Sans doute n’est-ce pas un hasard si, dans sa tentative de survie, Yumiko, prise en main par une voisine réellement attentionnée, est conduite vers un bord de mer où elle s’engagera dans un second mariage, arrangé, avec un homme, lui-même veuf et père d’une petite fille qui réserve à cette belle-mère le meilleur accueil.
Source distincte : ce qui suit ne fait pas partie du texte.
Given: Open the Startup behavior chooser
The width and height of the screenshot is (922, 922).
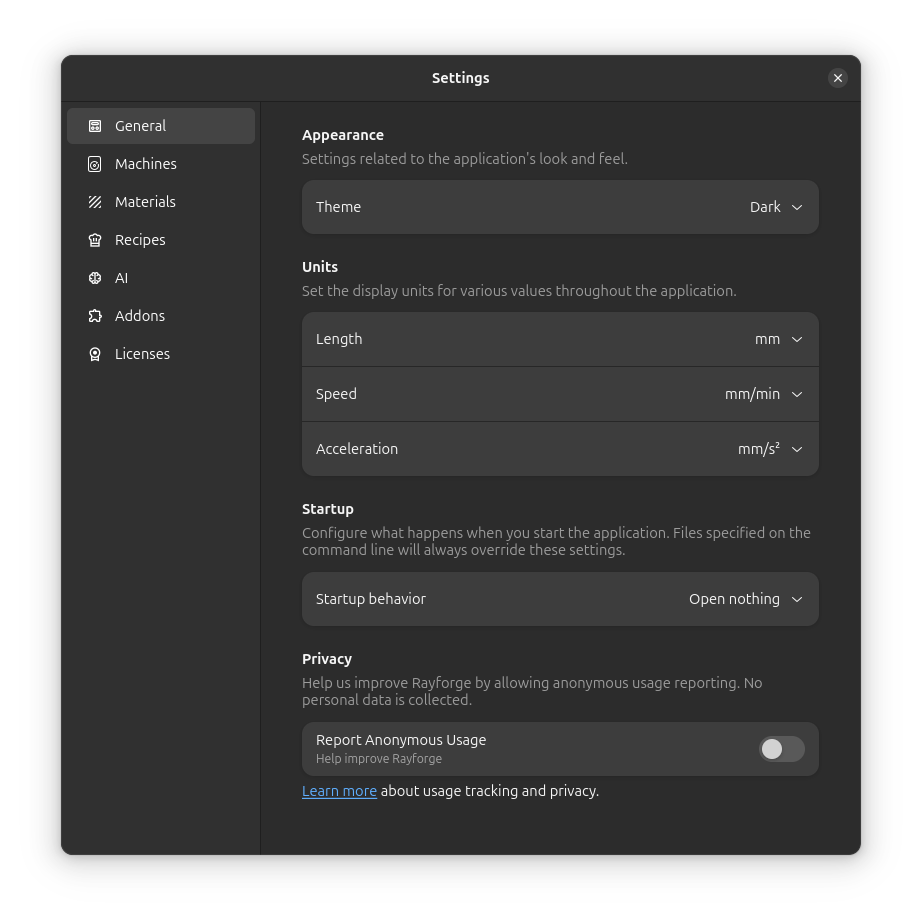Looking at the screenshot, I should 744,598.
L’infini de l’eau, sans rive jumelle visible à l’horizon et longuement scruté, dit l’infini du deuil et prépare la révélation finale de la légende concernant le maborosi, sorte de lumière sur l’eau qui exercerait une fascination dangereuse pour celui qui se laisserait attirer par elle.
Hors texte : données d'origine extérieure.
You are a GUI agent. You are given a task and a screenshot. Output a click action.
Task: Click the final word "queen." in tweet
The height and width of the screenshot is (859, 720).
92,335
Dans le premier temps du deuil amoureux, puis lors des scènes qui retracent la tentative de relancer une vie nouvelle, Kore-eda excelle - par le placement frontal de sa caméra, ses longs plans fixes, la lumière crépusculaire qui baigne tous les espaces, intérieurs comme extérieurs - à rendre sensible, à l’image, l’état de l’endeuillée, cette eau saumâtre qui s’infiltre dans tout ce qui est vécu et vient lui donner un goût de mort, cette perte de sens des actions, cette façon de se sentir à côté de la vie, non concernée par elle, et en proie à une sorte de pétrification qui rapproche de l’état du défunt. La musique est rare et le personnage de Yumiko, tantôt par son immobilité, tantôt par sa gentillesse distraite et absente, transcrit avec une grande sensibilité cet espace-temps singulier dans lequel est happé l’endeuillé, comme si celui-ci n’occupait pas exactement le même espace que les êtres vivants qu’il semble pourtant côtoyer, comme si le temps s’écoulait pour lui à un rythme différent, suspendu, étant donné que son esprit flotte désormais entre deux mondes.
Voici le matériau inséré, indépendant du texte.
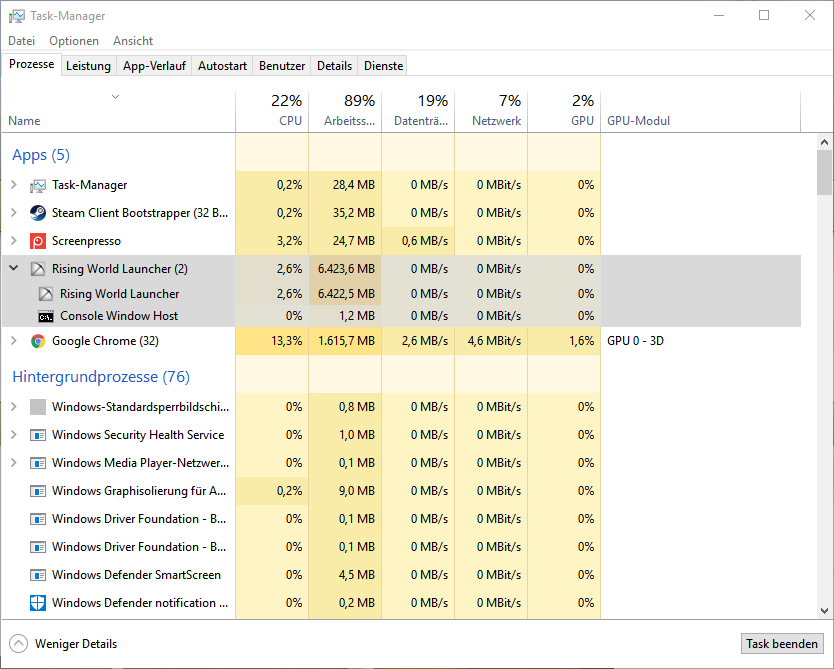Viewport: 834px width, 669px height.
Task: Click the Screenpresso app icon
Action: [x=38, y=241]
Le contraste est d’autant plus saisissant que Kore-eda avait bien pris soin, en amont, de ne pas faire de son héroïne une dépressive née. L’enfance traversait de ses éclats de rire sa première union avec Ikuo, qui était lui-même tout droit sorti de cette période initiale de la vie, puisque rencontré à cet âge et d’ailleurs associé aux sons joyeux de l’enfance : carillon aigrelet d’une sonnette de vélo ou tintement cristallin de la menue clochette à laquelle sont attachées des clés. Travail subtil sur tous ces sons qui semblent attester, dans le deuil, la présence d’un monde autre, peut-être imperceptible, mais tout proche.
De nombreux plans, aussi, montrent l’un des personnages principaux (la grand-mère, Yumiko, Ikuo), isolé, souvent de dos et à contre-jour, cheminant sur une voie étroite (passerelle d’un pont piétonnier, passage couvert, chemin longeant une voie ferrée, jetée...), et s’éloignant... Plans qui renvoient à l’irréductible solitude des êtres, à leur mystère, également, et qui viennent apporter un contrepoint riche d’interrogations à la thématique fondamentale du film, celle qui explore au contraire les liens profonds qui relient les êtres, si profonds que rien ne peut les dénouer et que les supposés disparus pourront se muer en maborosi fascinants, absorbant de l’intérieur tous les regards et toutes les pensées de ceux qui les auront perdus...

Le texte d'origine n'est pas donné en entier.